The National Quit & Recovery Registry collects the experiences of those in recovery through web-based sharing — also known as crowdsourcing — to enhance scientists' understanding of addiction, whether to tobacco, alcohol, drugs, or harmful behaviors, such as overeating, excessive sexual activity, and gambling. Led by Warren Bickel, director of the Advanced Recovery Research Center of the Virginia Tech Carilion Research Institute, the registry taps the insights and experiences of people who quit a tobacco habit at least a year ago or have been in recovery from an addiction for one year or longer.
"No one has ever systematically looked at people in long-term recovery for clues about beating addiction," Bickel said. "Yet we know from neuroimaging studies that addiction literally changes the structure of the brain. We know, too, that those changes can persist months and even years into recovery. So we're trying to understand the addictive brain by shining a spotlight on the recovery process."
"There is so much to learn," Bickel added. "We can learn what methods these recovery heroes used to quit their addiction, and what strategies they use to remain in recovery when faced with challenging circumstances, such as the temptations associated with the holidays. We can learn about their decision-making skills. And, with neuroimaging techniques, we can learn how their success impacts their brain function."

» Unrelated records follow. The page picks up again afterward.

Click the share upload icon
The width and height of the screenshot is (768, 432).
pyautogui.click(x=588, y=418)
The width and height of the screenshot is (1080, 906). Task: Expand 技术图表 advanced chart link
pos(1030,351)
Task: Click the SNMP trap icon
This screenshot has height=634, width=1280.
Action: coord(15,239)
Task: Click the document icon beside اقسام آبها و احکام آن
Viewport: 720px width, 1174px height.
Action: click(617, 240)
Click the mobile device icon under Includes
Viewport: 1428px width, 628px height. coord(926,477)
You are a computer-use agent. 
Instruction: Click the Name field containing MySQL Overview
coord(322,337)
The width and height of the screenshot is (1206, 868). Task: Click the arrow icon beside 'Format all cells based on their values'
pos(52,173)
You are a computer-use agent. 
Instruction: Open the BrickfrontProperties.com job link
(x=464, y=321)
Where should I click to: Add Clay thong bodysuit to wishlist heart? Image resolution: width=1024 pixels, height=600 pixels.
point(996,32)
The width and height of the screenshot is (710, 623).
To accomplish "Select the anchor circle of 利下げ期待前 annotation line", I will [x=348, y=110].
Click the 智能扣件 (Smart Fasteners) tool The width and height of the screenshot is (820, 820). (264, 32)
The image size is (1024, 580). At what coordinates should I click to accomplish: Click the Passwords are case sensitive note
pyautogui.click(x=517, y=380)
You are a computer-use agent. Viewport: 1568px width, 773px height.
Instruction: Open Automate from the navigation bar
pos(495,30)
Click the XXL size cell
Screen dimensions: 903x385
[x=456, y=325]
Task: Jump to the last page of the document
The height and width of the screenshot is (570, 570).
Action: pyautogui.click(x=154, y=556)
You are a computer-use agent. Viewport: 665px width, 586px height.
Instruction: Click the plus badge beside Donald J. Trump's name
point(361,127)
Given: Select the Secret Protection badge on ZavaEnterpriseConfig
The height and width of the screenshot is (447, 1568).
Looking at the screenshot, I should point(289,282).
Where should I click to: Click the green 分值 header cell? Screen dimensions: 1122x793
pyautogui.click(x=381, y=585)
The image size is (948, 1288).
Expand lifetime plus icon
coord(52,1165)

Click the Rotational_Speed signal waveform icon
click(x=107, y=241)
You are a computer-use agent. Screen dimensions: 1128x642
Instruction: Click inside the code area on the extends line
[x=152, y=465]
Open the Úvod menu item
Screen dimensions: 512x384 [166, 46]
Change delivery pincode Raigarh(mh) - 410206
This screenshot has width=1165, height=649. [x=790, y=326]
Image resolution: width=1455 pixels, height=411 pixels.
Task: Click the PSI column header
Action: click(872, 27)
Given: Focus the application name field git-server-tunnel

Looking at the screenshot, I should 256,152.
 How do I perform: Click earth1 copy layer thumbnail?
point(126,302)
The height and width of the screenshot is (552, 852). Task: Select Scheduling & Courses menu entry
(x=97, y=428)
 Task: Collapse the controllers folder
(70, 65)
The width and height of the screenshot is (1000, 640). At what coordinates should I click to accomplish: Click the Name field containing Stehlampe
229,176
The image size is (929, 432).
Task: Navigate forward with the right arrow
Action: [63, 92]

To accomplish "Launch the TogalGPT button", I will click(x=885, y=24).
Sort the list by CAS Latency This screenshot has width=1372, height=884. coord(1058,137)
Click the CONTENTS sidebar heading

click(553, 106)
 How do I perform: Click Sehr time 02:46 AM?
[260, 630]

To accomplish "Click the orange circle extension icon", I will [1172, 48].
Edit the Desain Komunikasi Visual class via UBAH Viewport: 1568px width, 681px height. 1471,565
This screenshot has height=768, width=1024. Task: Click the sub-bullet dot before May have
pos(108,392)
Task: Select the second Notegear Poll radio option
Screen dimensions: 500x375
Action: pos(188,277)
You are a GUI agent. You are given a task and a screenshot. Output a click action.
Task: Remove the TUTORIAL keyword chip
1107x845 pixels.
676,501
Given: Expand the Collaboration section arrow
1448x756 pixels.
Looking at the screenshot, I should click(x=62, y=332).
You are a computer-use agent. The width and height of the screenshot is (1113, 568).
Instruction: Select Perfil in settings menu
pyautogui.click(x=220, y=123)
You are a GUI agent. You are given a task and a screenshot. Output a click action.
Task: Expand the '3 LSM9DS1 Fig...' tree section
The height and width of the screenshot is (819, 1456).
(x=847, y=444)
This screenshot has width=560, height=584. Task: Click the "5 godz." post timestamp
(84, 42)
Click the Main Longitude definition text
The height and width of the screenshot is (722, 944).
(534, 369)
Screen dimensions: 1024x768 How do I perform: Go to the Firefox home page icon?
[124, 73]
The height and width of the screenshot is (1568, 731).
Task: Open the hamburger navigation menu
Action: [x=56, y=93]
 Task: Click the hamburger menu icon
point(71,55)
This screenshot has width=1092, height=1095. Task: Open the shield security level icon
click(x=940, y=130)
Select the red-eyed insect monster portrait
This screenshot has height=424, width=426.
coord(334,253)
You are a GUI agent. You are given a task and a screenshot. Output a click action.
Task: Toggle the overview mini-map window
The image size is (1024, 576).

During a Sept. 30 press conference announcing the registry launch, Dr. Nora Volkow, director of the National Institute on Drug Abuse, said she hopes the registry will inspire more researchers to focus on recovery. "Most of the research that has been done up to now has focused on that immediate intervention that would allow a person to stop taking drugs," she said. "Much less is known about recovery."
Volkow said that data are lacking not only about the percentage of addicts who eventually recover but also about the process of recovery. "What are the active ingredients," she asked, "that can help us predict who is more likely to be successful and who is more vulnerable, so we can intervene accordingly?"
The costs of failing to intervene appropriately are high for individuals, their families, and society. According to the National Institute on Drug Abuse, substance abuse alone costs the United States more than $600 billion annually in health care expenditures, crime-related costs, and lost productivity. As dramatic as this number is, it fails to fully capture the human costs of addiction, including destroyed health, premature death, family disintegration, domestic violence, child abuse and neglect, and threats to public safety.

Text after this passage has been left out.